Another short editing-centered post, this time on stuttering. I’ve seen three ways to put stuttering so far and within them there might still be variations. Namely:

Option 1: W-What are you talking about?!

Option 2: W, What are you talking about?!

Option 3: W… What are you talking about?!

The list isn’t final. There might be others forms that I don’t know about.

Option 3: To me, option 3 is just out. It should only be used in cases where the pause, that it forces you to take, really makes sense. Else, the stuttering stretches the whole sentence in a way that doesn’t represent reality. Stuttering doesn’t necessarily result in shutting up, and an ellipsis (I googled that) first and foremost represents silence.

Option 2: Option 2 is more acceptable. The only downside it has is that it alienates the comma as a punctuation mark into an instrument to break off a word. Another minor detail: it forces the eyes down and really sticks out like a sore thumb. Still, it’s acceptable.

Option 1: My favorite is the hyphen nonetheless. It also serves for situations when a sentence is cut off. Example: “Why don’t you take the seat over th-” In all fairness, em-dashes are usually used for this, but the only visual difference is their length. So most people should already associate a hyphen-ish symbol with something being cut off. And that’s what stuttering is, you cut off the word and start over again. It also goes without any spacing between the cut and the complete word, and can thus clearly outline that this stuttering belongs to a certain word. You don’t have to ask yourself “is this a comma or silence?” It’s precise.

Even then – I didn’t investigate it and will simply assume – it seems to be correct to use it in this form:

“W-what are you talking about?!”

The second “w” is lowercase. I can see how people would simply say: “well, it’s not the start of the sentence, the sentence starts with the first ‘w’, which is the one being capitalized.” I, however, disagree. I’d capitalize both “w”s and I’d base it on the nature of stuttering. Stuttering throws you back to the beginning of the word. If the stuttered word is the beginning of a sentence, the whole sentence gets basically rewinded. Thus, the second “w” begins the sentence anew and should be capitalized, too. This isn’t based on grammatical rules but solely on logic and reason.

Fun fact, Yen Press uses option 3 and even screws with the spacing after ellipses (plural, googled that too).
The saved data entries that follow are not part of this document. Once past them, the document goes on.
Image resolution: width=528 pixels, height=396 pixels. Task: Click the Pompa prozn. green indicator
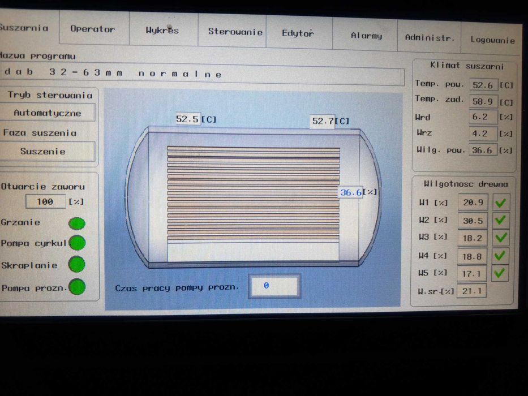click(x=77, y=287)
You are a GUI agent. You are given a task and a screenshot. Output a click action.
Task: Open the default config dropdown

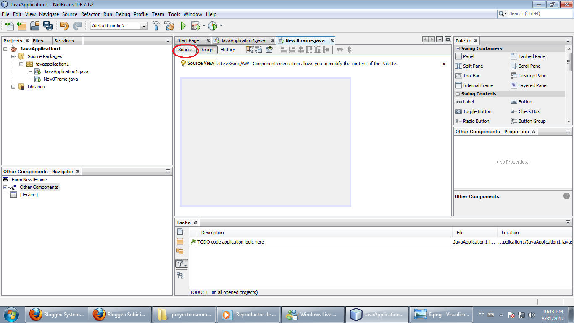pyautogui.click(x=144, y=26)
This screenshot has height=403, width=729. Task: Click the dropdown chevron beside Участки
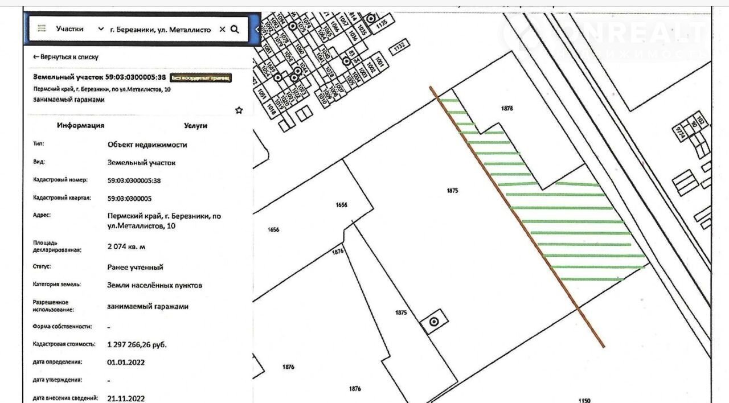101,29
Way to go.

4 thoughts on “H-How Does This Even Work in English?”

  1. I’m always looking at how various publications in different mediums do their punctuation. F-For the stutter, I agree th-that it sh-should b-be l-like this; though I noticed that many English novels go “F-for” and “t-that”.

    For ellipsis in a sentence, when it’s not a stutter, I go “This… and that” when editing the LNs because I want to keep the formmat close to the original (hence why I use “……” in Haganai) . But I often see it used like “this…and that” (which seems terrible, as “this” and “and” could been seen as one word with a pause in the middle) and the more common, and probably better, “This … and that” which I will probably switch to in the future.